In the 16th World 600, Petty would finally break through and get the victory, lapping the field and leading 234 of 400 laps to conquer the most major race he had yet to win. Petty would win nearly half the races on the 1975 schedule -- 13 of 30 -- en route to his sixth championship.

1979: Sixth Daytona 500 and a comeback season

1978 had proven to be a difficult year for Petty, as he would go winless for the first time in almost 20 years and dealt with health problems that culminated in him having surgery to remove 40 percent of his stomach due to ulcers.

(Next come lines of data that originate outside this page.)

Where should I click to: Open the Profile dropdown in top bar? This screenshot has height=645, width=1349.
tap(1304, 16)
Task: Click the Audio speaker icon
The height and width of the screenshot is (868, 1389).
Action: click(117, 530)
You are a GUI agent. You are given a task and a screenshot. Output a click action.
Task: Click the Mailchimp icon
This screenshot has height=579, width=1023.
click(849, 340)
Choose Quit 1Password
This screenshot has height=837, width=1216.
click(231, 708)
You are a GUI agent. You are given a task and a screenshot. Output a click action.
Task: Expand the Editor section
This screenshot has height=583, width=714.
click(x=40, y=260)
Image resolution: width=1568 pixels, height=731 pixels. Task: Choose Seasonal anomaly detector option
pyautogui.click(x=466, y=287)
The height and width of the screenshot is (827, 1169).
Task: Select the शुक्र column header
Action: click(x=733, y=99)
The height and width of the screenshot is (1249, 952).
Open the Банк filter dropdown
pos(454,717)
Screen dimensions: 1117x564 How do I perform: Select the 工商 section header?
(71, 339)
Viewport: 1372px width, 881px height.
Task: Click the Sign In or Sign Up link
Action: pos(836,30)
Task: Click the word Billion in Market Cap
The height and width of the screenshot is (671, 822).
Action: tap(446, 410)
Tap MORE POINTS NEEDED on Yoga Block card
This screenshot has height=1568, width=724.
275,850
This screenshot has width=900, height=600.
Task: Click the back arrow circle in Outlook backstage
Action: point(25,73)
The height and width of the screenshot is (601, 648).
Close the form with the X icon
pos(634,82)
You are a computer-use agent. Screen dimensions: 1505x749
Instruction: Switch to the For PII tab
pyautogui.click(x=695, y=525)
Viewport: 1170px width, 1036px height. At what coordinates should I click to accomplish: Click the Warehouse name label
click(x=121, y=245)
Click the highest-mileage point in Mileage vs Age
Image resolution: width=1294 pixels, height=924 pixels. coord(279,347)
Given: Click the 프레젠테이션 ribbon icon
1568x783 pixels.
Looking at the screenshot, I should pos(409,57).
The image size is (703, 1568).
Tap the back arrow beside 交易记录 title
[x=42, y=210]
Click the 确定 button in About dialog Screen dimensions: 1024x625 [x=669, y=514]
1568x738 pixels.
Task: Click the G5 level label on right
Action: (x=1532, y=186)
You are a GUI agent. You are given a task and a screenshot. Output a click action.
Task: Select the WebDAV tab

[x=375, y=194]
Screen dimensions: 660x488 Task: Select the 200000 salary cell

Petty's vulnerability set the stage for him to take his place as King back in one of the most consequential races in NASCAR history.

In the very first live flag-to-flag broadcast of the Daytona 500 on CBS, Petty was racing Darrell Waltrip and A.J. Foyt for third on the final lap when leaders Donnie Allison and Cale Yarborough crashed in Turn 3. Driving past the melee -- which ended in Yarborough fighting Donnie's brother, Bobby, in the infield -- Petty suddenly found himself in a mad dash to the checkered flag, and he held off Waltrip to score his sixth Daytona 500 victory.

The finish of the Daytona 500 foreshadowed a year-long battle for the championship between Petty and Waltrip, which culminated in Petty beating Waltrip by 11 points to win his seventh and final Cup Series championship.

1981: A gamble to win a seventh Daytona 500

Petty would have one more Daytona 500 victory in him, scoring the win in 1981 to improve to seven Daytona 500 wins, a record which still stands. But rather than raw speed, it took a little ingenuity for Petty and his crew to earn the victory over a dominant Bobby Allison.

After Allison lost a considerable amount of time by running out of fuel just before his final pit stop, Petty made his last stop with 24 laps to go. Crew chief Dale Inman made the call for a fuel-only stop, giving Petty just enough fuel to finish and sending him back out on old tires. The lead Petty had over Allison was enough that he was able to cruise to the checkered flag for his first of three wins in 1981.

1984: Win No. 200

As Petty continued to compile wins throughout the early 1980s, the countdown began to Petty's 200th career victory, which ended up coming in extraordinary circumstances. As part of his campaign for re-election, then-U.S. President Ronald Reagan attended the 1984 Firecracker 400 at Daytona, giving the command to start engines from Air Force One before landing just off the back stretch mid-race.

The race became a duel between Petty and Cale Yarborough, and the stakes were raised significantly when a crash by Doug Hevron brought the caution out with two laps to go. Petty and Yarborough traded paint and sheet metal coming to the yellow flag, with Petty beating Yarborough in a photo finish to ensure his 200th and final victory -- and post-race congratulations from Reagan.

1992: A "Blaze of Glory"

Although Petty would occasionally flash his old form, much of the late 1980s and early 1990s saw him decline before he announced that the 1992 Winston Cup season would be his last. Petty's retirement tour made for a season-long celebration of his career, culminating in a final ride at Atlanta Motor Speedway that wasn't exactly a storybook ending.

On Lap 95, Petty was collected in a multi-car crash on the front stretch, and his car caught fire after a broken oil cooler ignited. Petty spent much of the race in the garage area, but his crew was able to repair his car so that he could finish his racing career on track. Petty returned to the track with two laps to go, taking the checkered flag before being given an extra ceremonial lap to salute the fans.

Speaking of his predicament, Petty offered humorous commentary that became one of his more famous quotes: "I went out in a blaze of glory, but it was the wrong kind of blaze," he said.